Carolina del Norte | Agencias
Perros entrenados en la detección de cadáveres y cuadrillas de búsqueda se adentraron el martes en el fango en las montañas del oeste de Carolina del Norte en busca de víctimas del huracán Helene, días después de que la tormenta dejó una estela de destrucción por el sureste del país.
Mientras el número de muertos aumentó a los 160, los equipos de rescate se desplegaron, utilizaron helicópteros para cruzar puentes destruidos y caminaron por áreas silvestres para llegar a hogares en las zonas más remotas.
La tormenta, una de las más letales en la historia de Estados Unidos, dejó sin suministro eléctrico y de telefonía celular a algunas localidades, por lo que mucha gente quedó frustrada, acalorada y cada vez más preocupada luego de varios días de penurias. Algunos cocinaron sus alimentos en parrillas de carbón o caminaron hasta terrenos elevados con la esperanza de encontrar señal para llamar a sus seres queridos.

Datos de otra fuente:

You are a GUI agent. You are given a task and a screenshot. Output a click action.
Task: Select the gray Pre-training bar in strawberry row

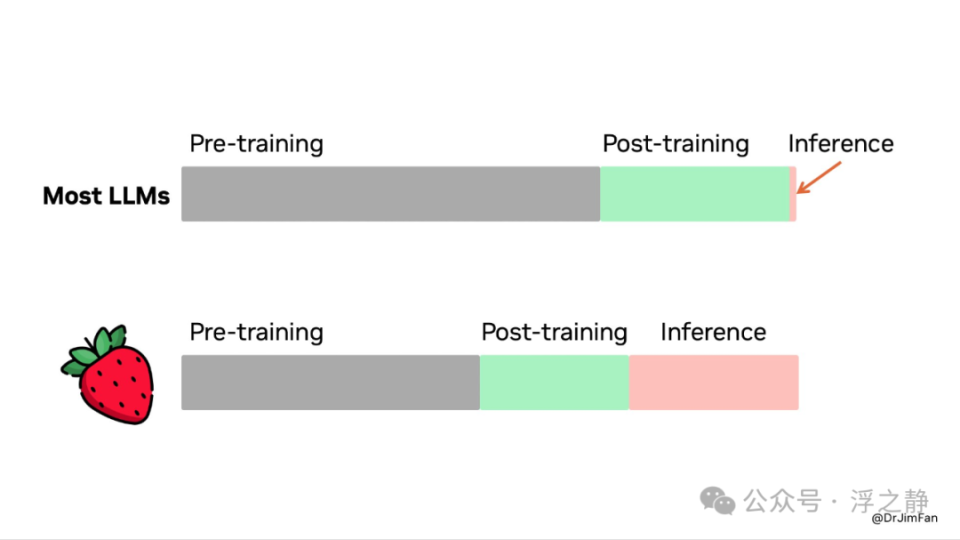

«Hubo comunidades que fueron borradas del mapa», dijo el gobernador de Carolina del Norte, Roy Cooper, en una conferencia de prensa.
La devastación fue particularmente grave en las montañas Blue Ridge, donde al menos 57 personas murieron dentro y en las inmediaciones de Asheville, un paraíso turístico conocido por sus galerías de arte, cervecerías y actividades al aire libre.
En Swannanoa, una pequeña comunidad a las afueras de Asheville, la disminución en los niveles del agua dejó al descubierto vehículos apilados sobre otros y casas rodantes que se vieron arrastradas durante la tormenta. Las carreteras estaban llenas de lodo y escombros y salpicadas de socavones, informó la agencia de noticias Associated Press.
Los extenuados equipos de rescate trabajaron sin tregua para despejar caminos, restablecer el suministro eléctrico y telefónico y atender a quienes seguían varados por la tormenta, la cual causó la muerte de al menos 160 personas en seis estados, entre ellas muchas que fueron golpeadas por la caída de árboles o quedaron atrapadas en vehículos y casas inundadas. Casi la mitad de las muertes se produjeron en Carolina del Norte, mientras que también se registraron decenas de decesos en Carolina del Sur y Georgia.
El presidente Joe Biden, quien este miércoles tiene programado recorrer la zona del desastre en Carolina del Norte y del Sur, estimó que la recuperación podría costar miles de millones de dólares.
«Tenemos que acelerar este proceso de recuperación. La gente está muerta de miedo. Esto es urgente», dijo el martes.